Conserver Corporation of America
2655 LeJeune Road
Suite 535
Coral Cables, Florida 33134

Attention:      Charles H. Stein
                Chairman of the Board

Gentlemen:

        Reference is made to our recent discussions relating to a proposed
public offering of securities of Conserver Corporation of America (the
"Company") through Janssen/Meyers Associates, L.P. (the "Underwriter"). Based
upon our discussions, financial material which you have submitted to us and
representations which you have made to us describing the Company and its
principals, and subject to (i) the satisfactory completion of our due diligence
review of the Company's business and future plans; (ii) the future business and
financial condition of the Company; (iii) economic and market conditions in
general, we hereby confirm our agreement in principle to act as underwriter for
the Company, on a firm commitment basis, in connection with a public offering of
the Company's securities (the "Offering") upon the following basic terms and
conditions:

        1.  The offering shall consist of the sale by the Company of
approximately $11,220,000 of the Company's securities. It is currently
anticipated that the Offering will consist of the sale by the Company of
approximately 2,200,000 shares (the "Shares") of the Company's Common Stock par
value $.001 per share (the "Common Stock") (plus 330,000 additional Shares to
cover over-allotments) at an anticipated offering price of approximately $5.00
per Share and 2,200,000 Redeemable Common Stock Purchase Warrants (the
"Warrants") (plus 330,000 additional Warrants to cover over-allotments) at an
anticipated offering price of approximately $0.10 per Warrant. Each Warrant will
entitle the holder to purchase, during an exercise period commencing on the date
of issuance and terminating five years after the effective date (the "Effective
Date") of the Registration Statement (as described below), one share of Common
Stock at an exercise price of $7.00 per share, subject to adjustment to prevent
dilution. The Warrants shall be redeemable at the option of the Company
commencing one year after issuance, for $.10 per Warrant, on thirty days prior
written
<PAGE>   2
notice, provided the closing bid price of the Company's Common Stock is at least
$12.00 for 20 consecutive trading days ending within ten days of the date of
the notice of redemption. The Shares and Warrants are hereinafter collectively
referred to as the "Securities."

        2. The actual size of the Offering, the precise number of Shares and
Warrants to be offered, and the offering price per Share and Warrant shall be
negotiated between the Company and the Underwriter and will depend upon the
capitalization of the Company at the time of the Offering, market for the
Company's Common Stock, general economic conditions and changes in the
prospects or forecasts of the Company, as well as other factors. The Company
will have no more than 5,130,000 shares of Common Stock outstanding, on a fully
diluted basis, immediately prior to the effective date of the Registration
Statement (as described below), excluding shares underlying outstanding
derivative securities exercisable or convertible at a price no less than the
initial public offering price of the Common Stock and up to 1,300,000 shares of
Common Stock reserved for issuance under the Company's 1996 Stock Option plan
(the "Plan"). The Plan shall provide that no options will be exercisable or
shares issued, for consideration less than the closing bid price on the date of
issuance and in no event prior to or immediately following the Offering at an
exercise price less than $5.00 per share. In addition, no more than 605,000
options may be granted between the date hereof and the effective date.

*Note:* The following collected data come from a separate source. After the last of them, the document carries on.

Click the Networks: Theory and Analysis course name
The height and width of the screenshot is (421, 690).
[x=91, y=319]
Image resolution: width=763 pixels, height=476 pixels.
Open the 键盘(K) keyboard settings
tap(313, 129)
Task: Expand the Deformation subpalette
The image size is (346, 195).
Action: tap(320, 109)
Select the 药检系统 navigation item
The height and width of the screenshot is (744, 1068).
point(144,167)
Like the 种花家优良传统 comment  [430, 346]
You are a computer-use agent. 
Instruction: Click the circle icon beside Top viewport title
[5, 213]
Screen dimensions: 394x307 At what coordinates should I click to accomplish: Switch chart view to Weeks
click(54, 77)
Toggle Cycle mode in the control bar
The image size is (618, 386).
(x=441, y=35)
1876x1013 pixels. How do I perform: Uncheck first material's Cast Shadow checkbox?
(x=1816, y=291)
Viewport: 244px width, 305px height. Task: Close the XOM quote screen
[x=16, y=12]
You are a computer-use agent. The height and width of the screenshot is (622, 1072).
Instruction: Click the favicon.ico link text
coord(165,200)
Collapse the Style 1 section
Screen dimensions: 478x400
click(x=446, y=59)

        3. The Company will grant to the Underwriter an option, exercisable
within 45 days after the Offering is commenced, to acquire up to an additional
15% of the number of Securities to be offered, solely for the purpose of
covering over allotments (the "Over Allotment Option") on the same terms as the
Securities are initially offered to the public.

        4. The underwriting discount or spread shall be 10% of the public
offering price. The Underwriter shall also be entitled to a nonaccountable
expense allowance equal to 3% of the gross proceeds of the Offering (including
proceeds from the sale of Securities subject to the Over Allotment option
referred to in paragraph 3 hereof). The Company shall pay a $50,000 advance to
the Underwriter which shall be applied against the nonaccountable expense
allowance. Such sum shall be paid upon execution of this letter of Intent.

        5. The Company shall, as soon as practicable, prepare and file with the
Securities and Exchange Commission (the "Commission") and the appropriate state
securities authorities, an amendment to the Registration Statement on Form S-1
or other appropriate form (the "Registration Statement") under the Securities
Act of 1933, as 


                                       2
<PAGE>   3
Securities to be sold in the Offering (including the Securities subject to the
Over allotment Option referred to in paragraph 3 hereof) with the Commission
and the filing of the offering materials with the NASD, all fees, expenses and
disbursements relating to the registration or qualification of such Securities
under the securities laws of such states and other jurisdictions as the
Underwriter may reasonably designate (including, without limitation, all filing
and registration fees and fees and disbursements of the Underwriter's counsel),
Underwriter's counsel fees in connection with obtaining clearance from the
NASD, the costs of all mailing and printing of the underwriting documents
(including the Underwriting Agreement, any Blue Sky Surveys and, if
appropriate, any Agreement Among Underwriters, Selected Dealers Agreement,
Underwriters' Questionnaire and Power of Attorney), Registration Statements and
all amendments, supplements and exhibits thereto and as many preliminary and
final prospectuses as the Underwriter may reasonably deem necessary, the costs
of one tombstone advertisement, all reasonable travel and lodging expenses
incurred by the Underwriter and its counsel, reasonable bound volumes and
prospectus memorabilia. Upon the Underwriter's request, the Company shall
provide funds to pay all such fees, expenses and disbursements in advance. The
Company agrees to use a financial printer located in New York City acceptable
to the Underwriter.

        9. While the Commission is reviewing the Registration Statement, the
Underwriter may plan and arrange a marketing trip/reception for the Company's
management to meet with prospective investors. Such a trip may include visits
to a number of prospective institutional and retail investors. On such
trips/receptions, the Company will pay all reasonable expenses.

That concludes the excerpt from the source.